### Work order
Only the lines from the one containing "Image resolution: width=1728, height=1117." through the one containing "About Us (572, 45)" should be printed, exactly as they appear below, with both ends included.

### Dataset records
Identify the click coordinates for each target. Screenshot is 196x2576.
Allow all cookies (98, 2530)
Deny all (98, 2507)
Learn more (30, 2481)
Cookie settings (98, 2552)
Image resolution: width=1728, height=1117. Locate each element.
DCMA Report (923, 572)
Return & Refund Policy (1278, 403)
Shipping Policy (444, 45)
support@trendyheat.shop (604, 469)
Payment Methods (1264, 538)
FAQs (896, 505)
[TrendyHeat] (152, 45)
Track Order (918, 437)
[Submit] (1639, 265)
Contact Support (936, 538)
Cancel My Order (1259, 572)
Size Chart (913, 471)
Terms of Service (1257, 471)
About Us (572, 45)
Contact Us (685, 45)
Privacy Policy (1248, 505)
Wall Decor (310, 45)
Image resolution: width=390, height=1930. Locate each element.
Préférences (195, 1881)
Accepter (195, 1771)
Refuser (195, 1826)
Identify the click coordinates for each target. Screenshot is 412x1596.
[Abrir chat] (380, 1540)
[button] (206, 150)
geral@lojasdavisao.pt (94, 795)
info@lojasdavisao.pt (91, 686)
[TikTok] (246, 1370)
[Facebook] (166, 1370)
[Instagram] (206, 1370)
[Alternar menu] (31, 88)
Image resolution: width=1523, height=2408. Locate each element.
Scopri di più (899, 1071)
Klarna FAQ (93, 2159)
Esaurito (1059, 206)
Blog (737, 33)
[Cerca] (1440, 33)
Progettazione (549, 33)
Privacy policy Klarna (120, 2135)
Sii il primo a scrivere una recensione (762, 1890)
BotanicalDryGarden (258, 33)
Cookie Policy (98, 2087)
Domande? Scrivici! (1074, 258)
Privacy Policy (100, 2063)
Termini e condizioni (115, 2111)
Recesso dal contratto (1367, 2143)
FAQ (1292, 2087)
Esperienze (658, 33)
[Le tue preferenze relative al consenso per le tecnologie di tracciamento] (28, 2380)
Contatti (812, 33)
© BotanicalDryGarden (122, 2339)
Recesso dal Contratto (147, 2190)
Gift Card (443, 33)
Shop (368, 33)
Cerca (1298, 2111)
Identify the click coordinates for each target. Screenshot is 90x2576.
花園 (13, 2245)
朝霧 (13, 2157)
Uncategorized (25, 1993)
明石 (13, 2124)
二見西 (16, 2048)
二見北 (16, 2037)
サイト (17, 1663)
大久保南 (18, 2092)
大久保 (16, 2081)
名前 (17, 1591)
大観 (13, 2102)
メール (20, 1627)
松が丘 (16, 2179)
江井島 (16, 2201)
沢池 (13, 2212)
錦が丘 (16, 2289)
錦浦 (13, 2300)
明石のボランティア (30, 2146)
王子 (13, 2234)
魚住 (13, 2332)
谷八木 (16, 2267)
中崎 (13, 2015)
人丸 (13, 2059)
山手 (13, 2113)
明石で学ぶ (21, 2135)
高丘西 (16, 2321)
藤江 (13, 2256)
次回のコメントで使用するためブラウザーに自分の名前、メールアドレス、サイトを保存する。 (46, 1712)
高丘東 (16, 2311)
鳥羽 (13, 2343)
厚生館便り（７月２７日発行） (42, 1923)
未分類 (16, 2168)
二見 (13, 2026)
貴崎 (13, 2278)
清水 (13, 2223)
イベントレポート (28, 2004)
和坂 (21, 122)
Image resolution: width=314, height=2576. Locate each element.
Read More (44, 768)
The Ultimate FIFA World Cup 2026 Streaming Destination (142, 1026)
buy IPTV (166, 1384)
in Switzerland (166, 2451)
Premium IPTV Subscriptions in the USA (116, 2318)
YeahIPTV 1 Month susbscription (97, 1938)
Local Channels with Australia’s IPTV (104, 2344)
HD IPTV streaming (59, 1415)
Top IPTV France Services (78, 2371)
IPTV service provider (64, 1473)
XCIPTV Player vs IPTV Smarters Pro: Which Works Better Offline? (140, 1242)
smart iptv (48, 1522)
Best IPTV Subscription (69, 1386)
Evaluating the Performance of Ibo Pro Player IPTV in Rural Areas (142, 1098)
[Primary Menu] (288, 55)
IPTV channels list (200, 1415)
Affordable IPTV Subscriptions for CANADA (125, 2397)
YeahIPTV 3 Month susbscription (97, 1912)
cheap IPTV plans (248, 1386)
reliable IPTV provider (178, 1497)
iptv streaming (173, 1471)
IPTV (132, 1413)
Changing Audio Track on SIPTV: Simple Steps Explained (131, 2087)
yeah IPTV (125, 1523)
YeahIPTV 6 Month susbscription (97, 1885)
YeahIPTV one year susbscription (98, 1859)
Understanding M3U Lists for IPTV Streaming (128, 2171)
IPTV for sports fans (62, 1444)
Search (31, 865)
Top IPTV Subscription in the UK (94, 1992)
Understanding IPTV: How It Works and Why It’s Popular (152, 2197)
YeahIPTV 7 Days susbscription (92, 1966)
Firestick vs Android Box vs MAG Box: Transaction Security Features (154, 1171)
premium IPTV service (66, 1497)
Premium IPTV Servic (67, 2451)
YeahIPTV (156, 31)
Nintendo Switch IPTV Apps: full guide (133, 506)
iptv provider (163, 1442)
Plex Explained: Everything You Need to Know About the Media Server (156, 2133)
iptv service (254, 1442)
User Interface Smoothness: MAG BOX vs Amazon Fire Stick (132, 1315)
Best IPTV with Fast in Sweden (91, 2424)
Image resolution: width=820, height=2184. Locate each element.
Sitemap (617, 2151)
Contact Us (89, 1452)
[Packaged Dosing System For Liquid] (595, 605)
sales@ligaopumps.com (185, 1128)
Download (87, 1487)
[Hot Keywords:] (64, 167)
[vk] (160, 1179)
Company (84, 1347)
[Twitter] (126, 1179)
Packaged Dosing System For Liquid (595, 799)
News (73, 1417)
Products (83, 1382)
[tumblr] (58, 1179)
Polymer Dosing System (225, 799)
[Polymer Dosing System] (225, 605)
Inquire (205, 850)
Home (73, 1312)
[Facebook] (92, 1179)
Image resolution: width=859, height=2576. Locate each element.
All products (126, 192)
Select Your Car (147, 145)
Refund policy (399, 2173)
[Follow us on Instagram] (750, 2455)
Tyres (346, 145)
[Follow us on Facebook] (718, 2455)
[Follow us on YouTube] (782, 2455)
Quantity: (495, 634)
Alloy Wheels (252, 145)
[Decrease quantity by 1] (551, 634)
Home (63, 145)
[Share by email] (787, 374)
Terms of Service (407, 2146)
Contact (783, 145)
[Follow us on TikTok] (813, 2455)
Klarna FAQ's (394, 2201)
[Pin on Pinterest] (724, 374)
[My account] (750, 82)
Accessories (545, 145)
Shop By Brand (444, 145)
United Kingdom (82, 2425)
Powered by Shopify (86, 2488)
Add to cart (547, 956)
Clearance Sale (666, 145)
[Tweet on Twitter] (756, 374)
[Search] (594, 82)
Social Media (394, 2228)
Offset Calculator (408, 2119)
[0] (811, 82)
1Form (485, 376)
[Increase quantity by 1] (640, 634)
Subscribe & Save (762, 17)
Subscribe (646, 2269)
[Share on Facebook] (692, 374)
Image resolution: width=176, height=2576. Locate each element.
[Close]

### Written solution
Image resolution: width=1728, height=1117. Locate each element.
DCMA Report (923, 572)
Return & Refund Policy (1278, 403)
Shipping Policy (444, 45)
support@trendyheat.shop (604, 469)
Payment Methods (1264, 538)
FAQs (896, 505)
[TrendyHeat] (152, 45)
Track Order (918, 437)
[Submit] (1639, 265)
Contact Support (936, 538)
Cancel My Order (1259, 572)
Size Chart (913, 471)
Terms of Service (1257, 471)
About Us (572, 45)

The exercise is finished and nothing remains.